The new data types in SQL Server 2005 include:
- VARCHAR(MAX): for storing CLOBs
- NVARCHAR(MAX): for storing CLOBs with Unicode characters
- VARBINARY(MAX): for storing BLOBs
These new data types can be used with a wide range of T-SQL commands and behave much like traditional VARBINARY(n), VARCHAR(n), and NVARCHAR(N) types. They should replace the TEXT and IMAGE types from previous versions of SQL Server. According to SQL Server Books Online, TEXT and IMAGE columns should not be used in new development, and legacy applications should be changed to use the new types.
One of the advantages of these new data types is that they can be used as variables and function parameters, and can be returned by CLR (or T-SQL) scalar-value functions. This makes them great candidates for compression.
In this article, we will explore how to create CLR functions to seamlessly compress and decompress large data objects with minimum performance impact using compression algorithms included in the .NET Framework 2.0.
Compressing a BLOB
Compressing a BLOB in SQL Server 2005 is as easy as passing a SQLBytes parameter, reading its content, and writing it to a compression stream. The compression stream writes to a MemoryStream that is later used to create a new SQLBytes object that can be returned to SQL Server applications or directly to the client.
Here is an example of a function to compress BLOBs in SQL Server:
CREATE FUNCTION [dbo].[fn_compress] (@blob VARBINARY(MAX))
RETURNS VARBINARY(MAX)
AS EXTERNAL NAME [BlobCompression].[UserDefinedFunctions].[fn_compress];
To use this function, you can simply pass a VARBINARY(MAX) parameter and it will return the compressed BLOB.
Decompressing a BLOB
Decompressing a BLOB follows similar principles to compression. The function reads from a stream and returns a decompressed block that can be used to create and return a decompressed SQLBytes object.
Here is an example of a function to decompress a BLOB:
CREATE FUNCTION [dbo].[fn_decompress] (@compressedBlob VARBINARY(MAX))
RETURNS VARBINARY(MAX)
AS EXTERNAL NAME [BlobCompression].[UserDefinedFunctions].[fn_decompress];
Similar to the compression function, you can pass a VARBINARY(MAX) parameter to this function and it will return the decompressed BLOB.
Usage Example
Let’s see how we can use these compression and decompression functions in a practical scenario:
CREATE TABLE dbo.MyTable (
id INT IDENTITY(1,1) PRIMARY KEY,
data VARBINARY(MAX)
);
-- Inserting a BLOB into the table
INSERT INTO dbo.MyTable (data)
VALUES (CONVERT(VARBINARY(MAX), 'This is a sample BLOB'));
-- Compressing the BLOB
UPDATE dbo.MyTable
SET data = dbo.fn_compress(data);
-- Decompressing the BLOB
SELECT CONVERT(VARCHAR(MAX), dbo.fn_decompress(data))
FROM dbo.MyTable;
In this example, we create a table with a VARBINARY(MAX) column to store the BLOB data.
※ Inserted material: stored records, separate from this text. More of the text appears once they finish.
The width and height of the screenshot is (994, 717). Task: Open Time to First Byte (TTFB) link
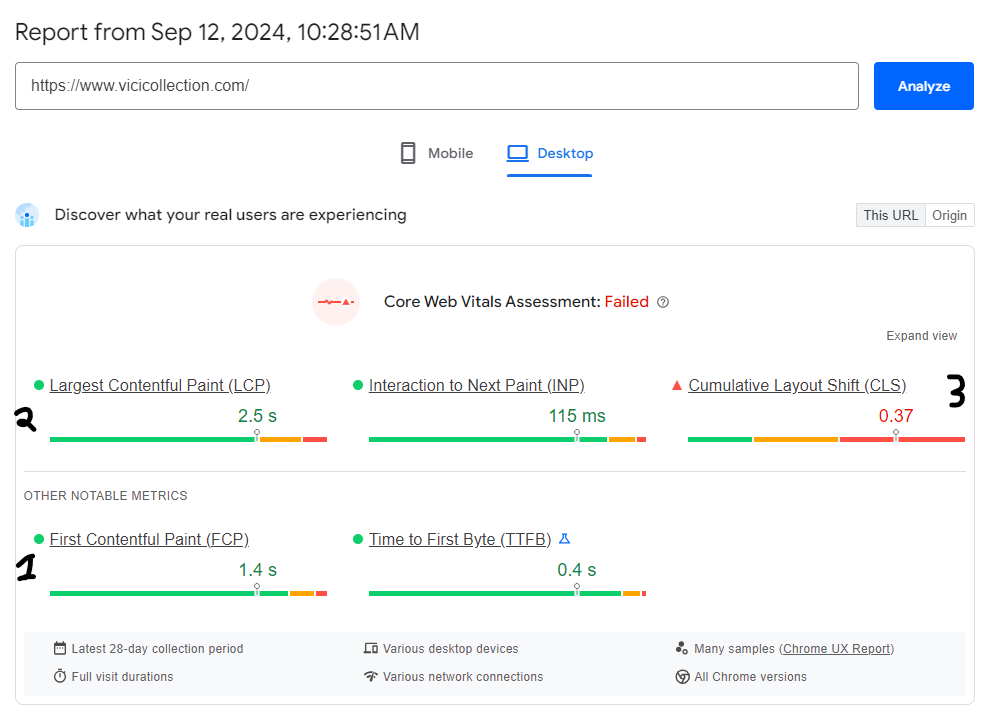(459, 540)
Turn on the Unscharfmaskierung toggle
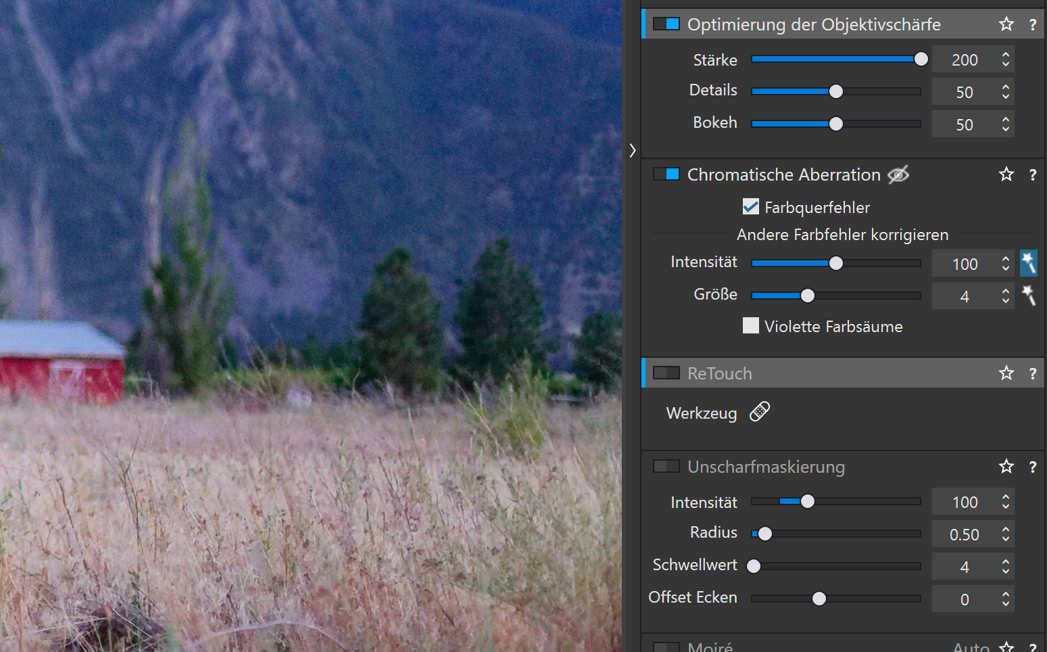This screenshot has height=652, width=1047. (666, 467)
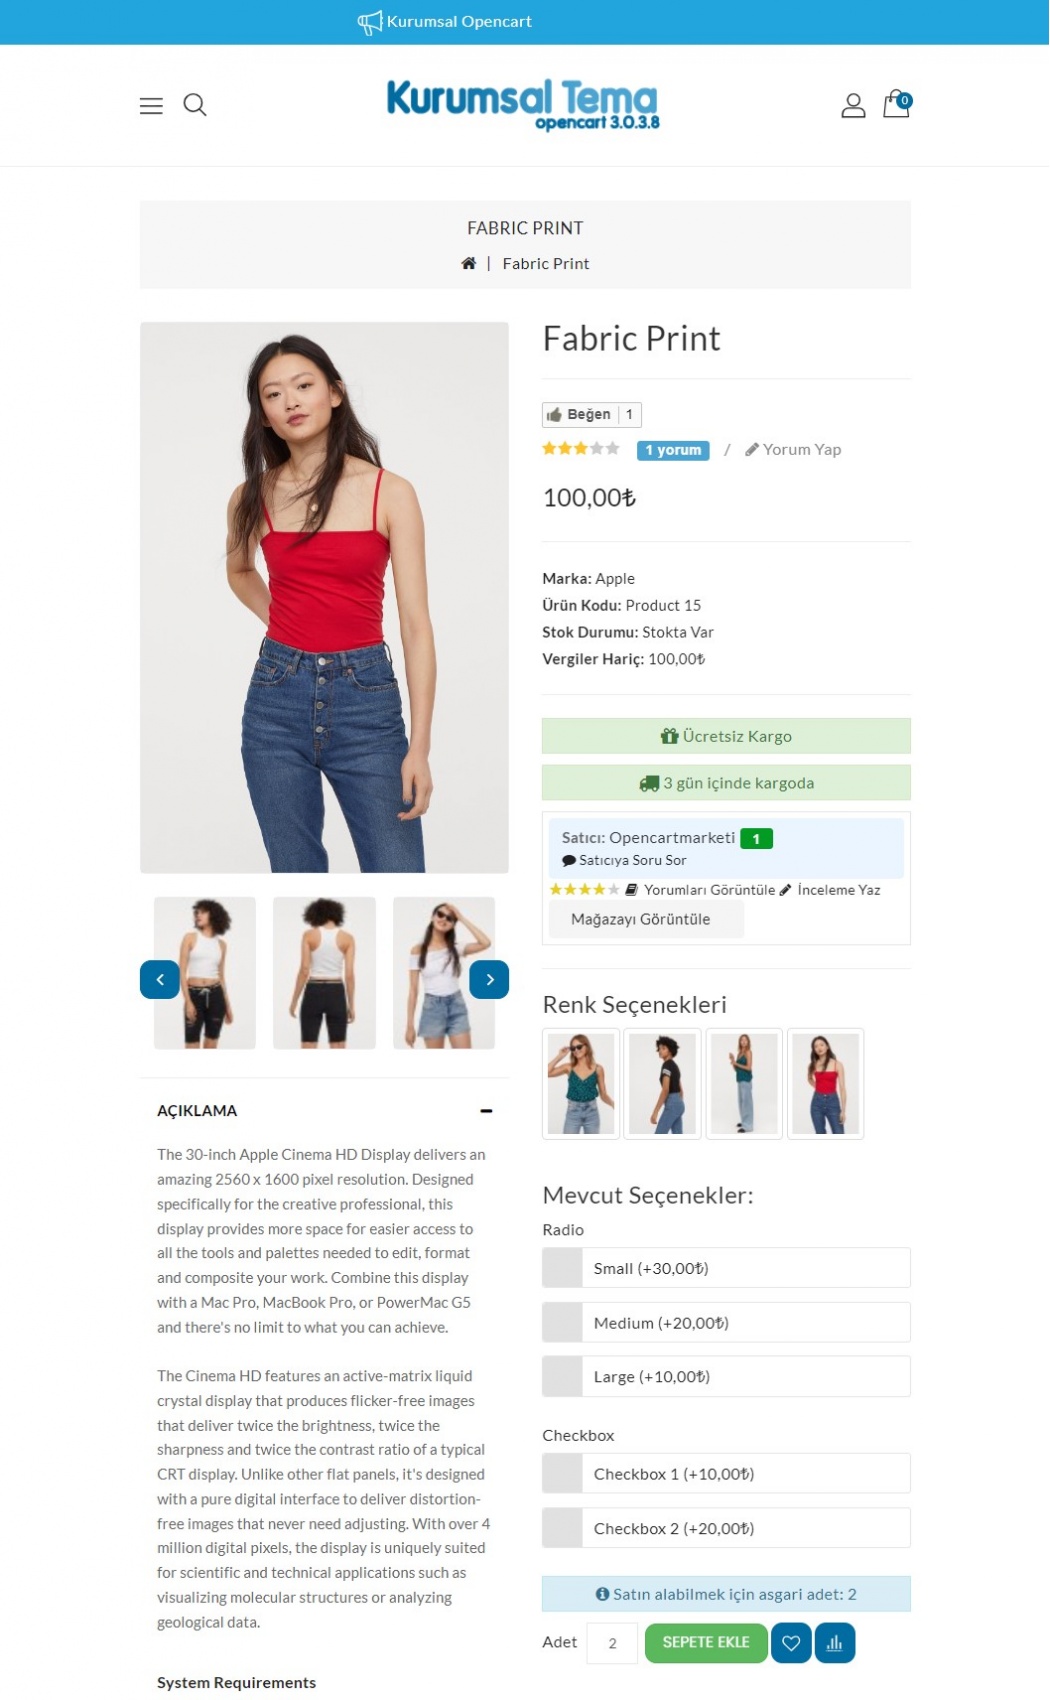
Task: Collapse the AÇIKLAMA section
Action: point(486,1111)
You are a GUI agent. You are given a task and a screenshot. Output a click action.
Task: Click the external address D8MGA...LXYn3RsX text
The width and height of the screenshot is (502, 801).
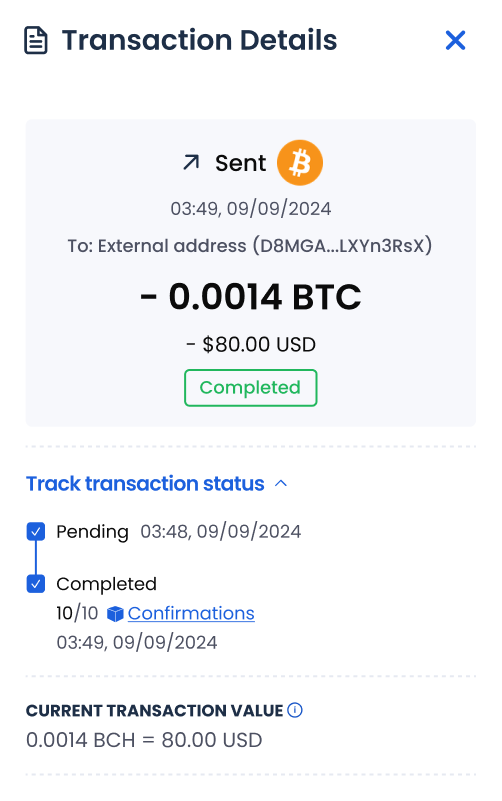coord(346,246)

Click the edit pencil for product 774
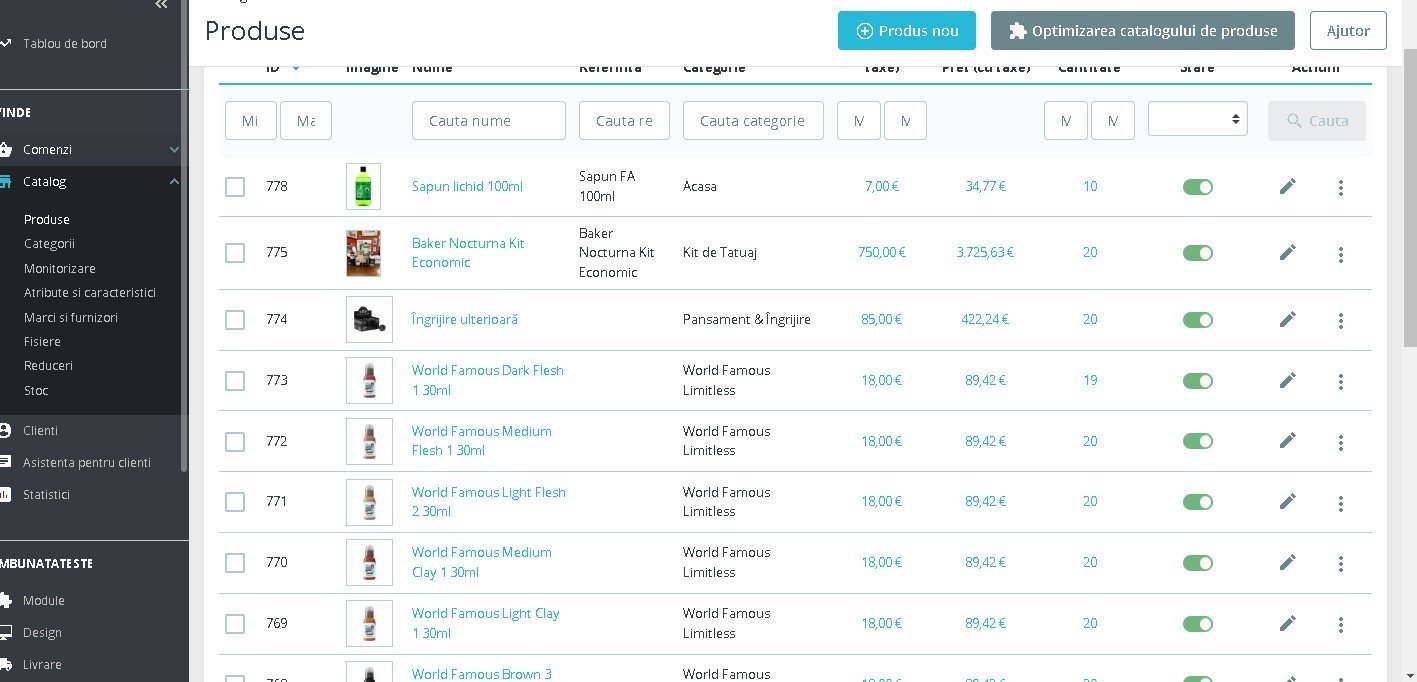pyautogui.click(x=1288, y=319)
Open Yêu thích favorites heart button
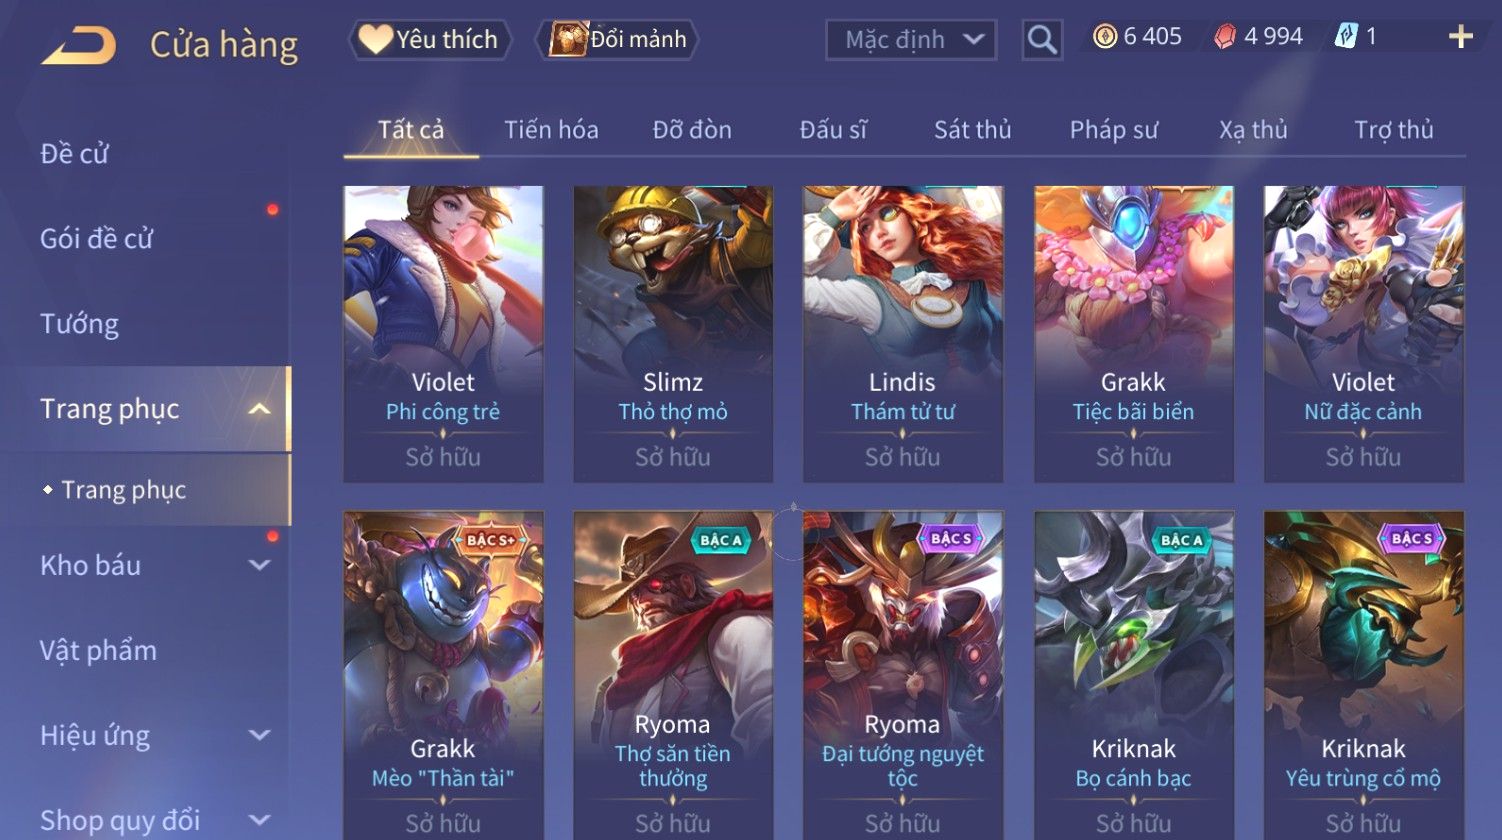 (430, 39)
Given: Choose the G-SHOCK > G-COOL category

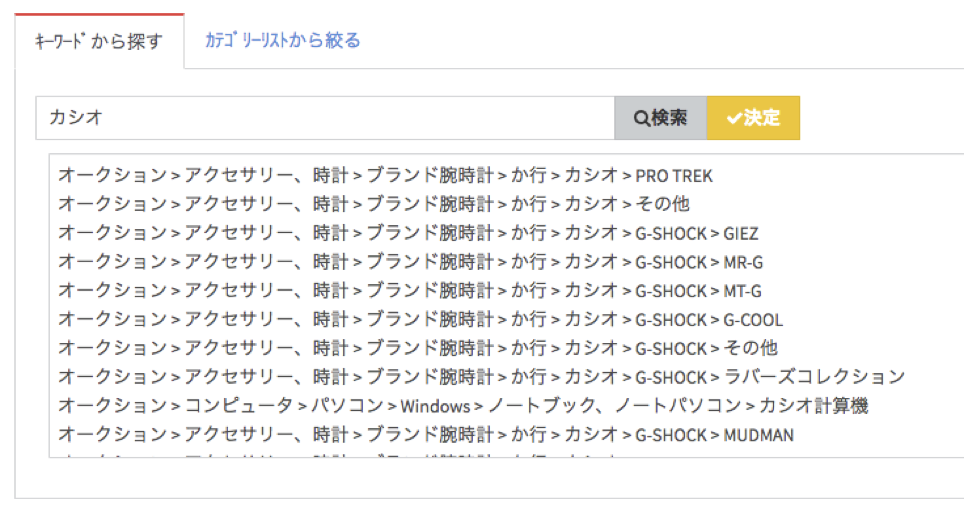Looking at the screenshot, I should (420, 320).
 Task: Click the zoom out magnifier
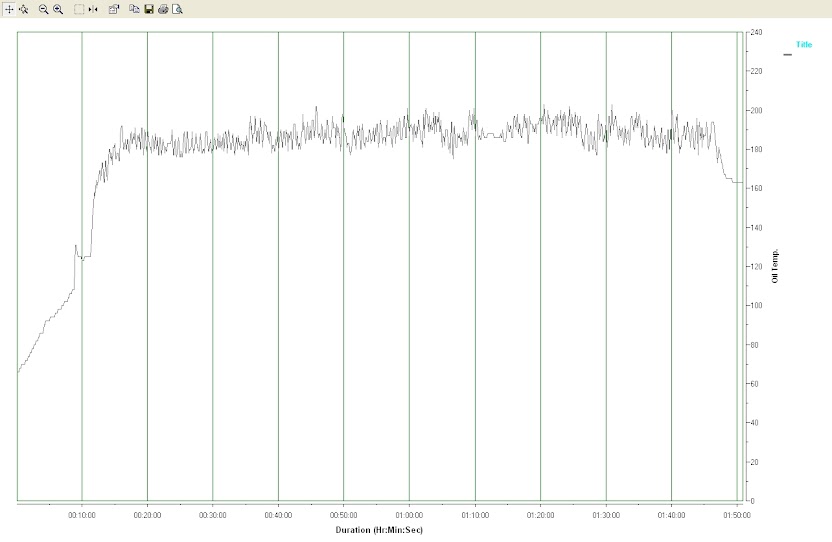pyautogui.click(x=43, y=9)
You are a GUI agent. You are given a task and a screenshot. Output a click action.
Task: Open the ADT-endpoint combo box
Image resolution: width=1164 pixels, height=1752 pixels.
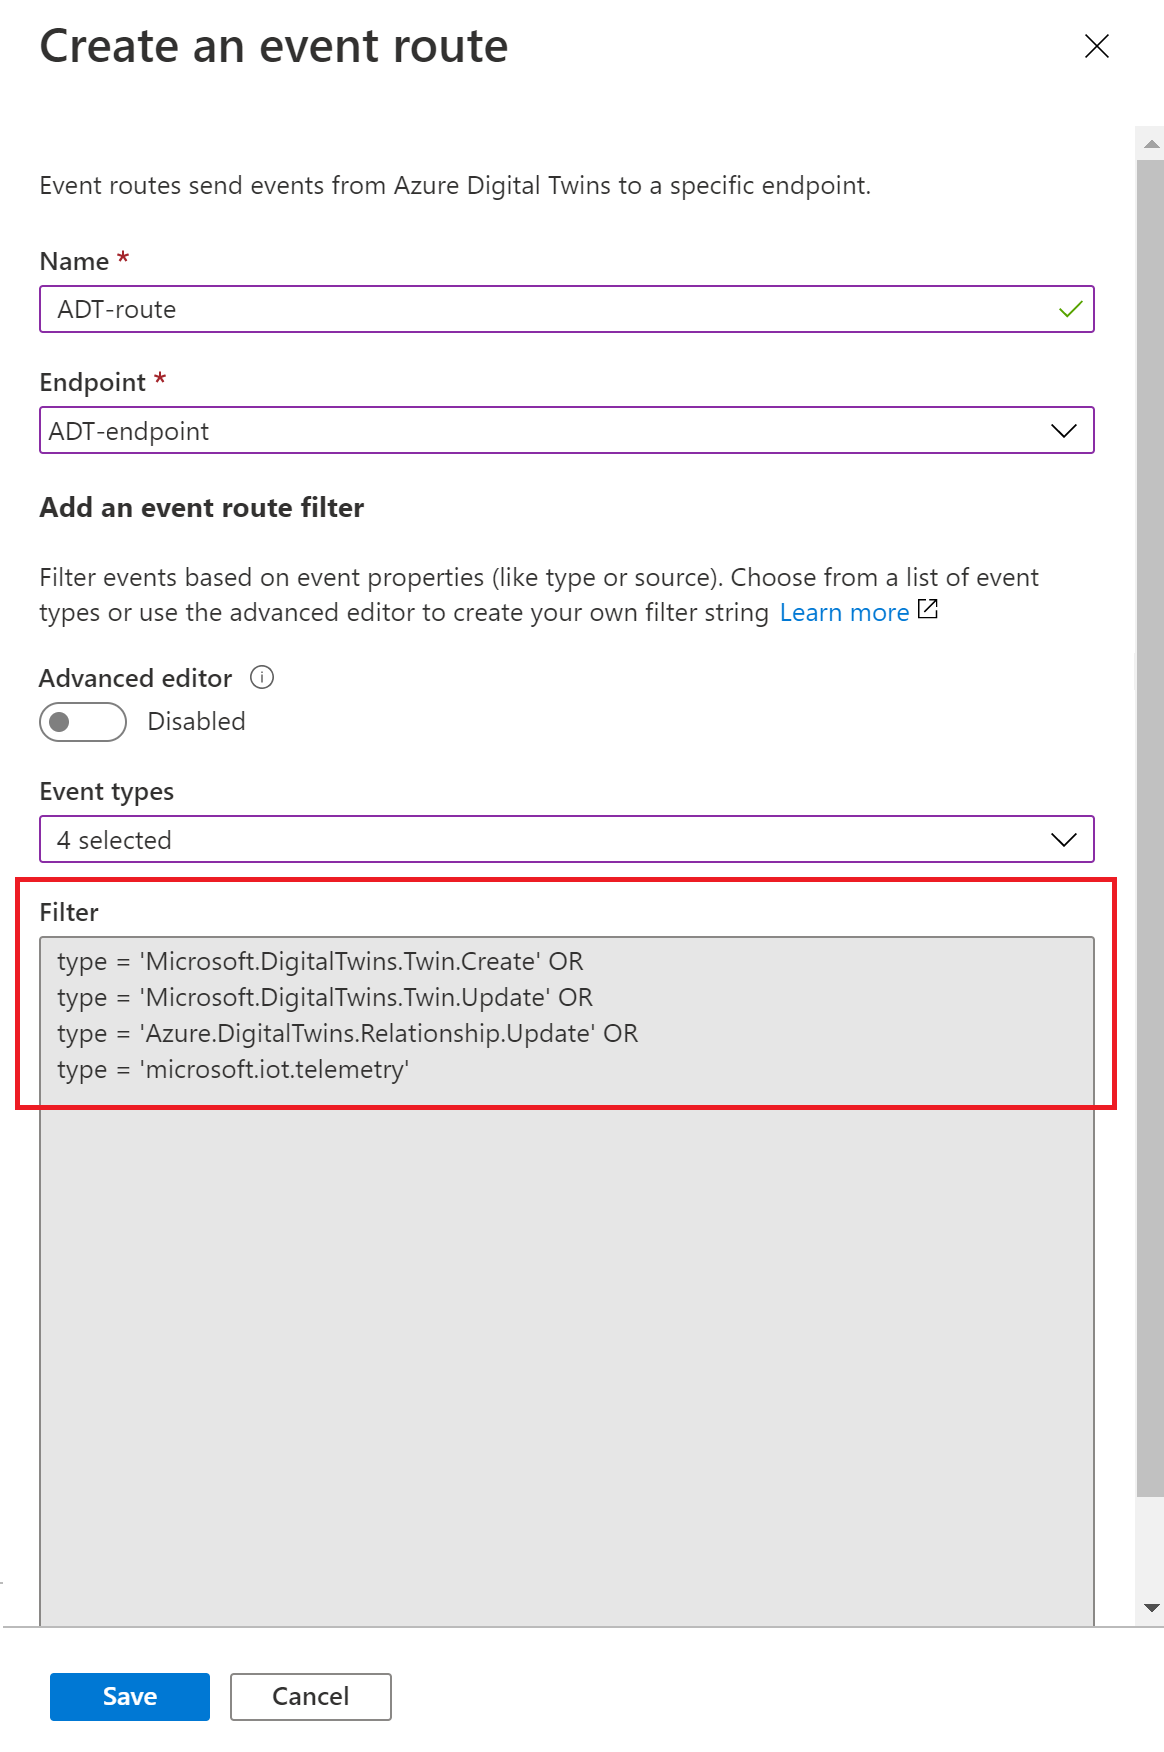pos(567,431)
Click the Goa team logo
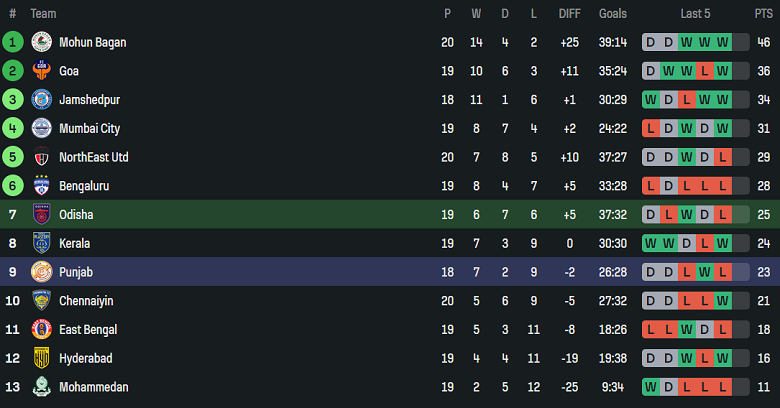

We insert a sample BLOB into the table, compress it using the compression function, and then retrieve the decompressed data using the decompression function.
Limitations
It’s important to note that the code included in this article allows for column-level compression in SQL Server 2005, but it lacks functions for consistency checks and may not work well with large objects (5 MB or more, depending on configuration). It is intended to demonstrate how to use CLR integration in SQL Server to extend the engine’s functionality and provide an overview of what can be done with the new BLOB/CLOB data types.
Overall, the introduction of these new data types and the ability to use CLR procedures and functions have greatly improved the manipulation of BLOBs and CLOBs in SQL Server 2005. Developers now have more flexibility and control over these large objects, making it easier to work with them in their applications.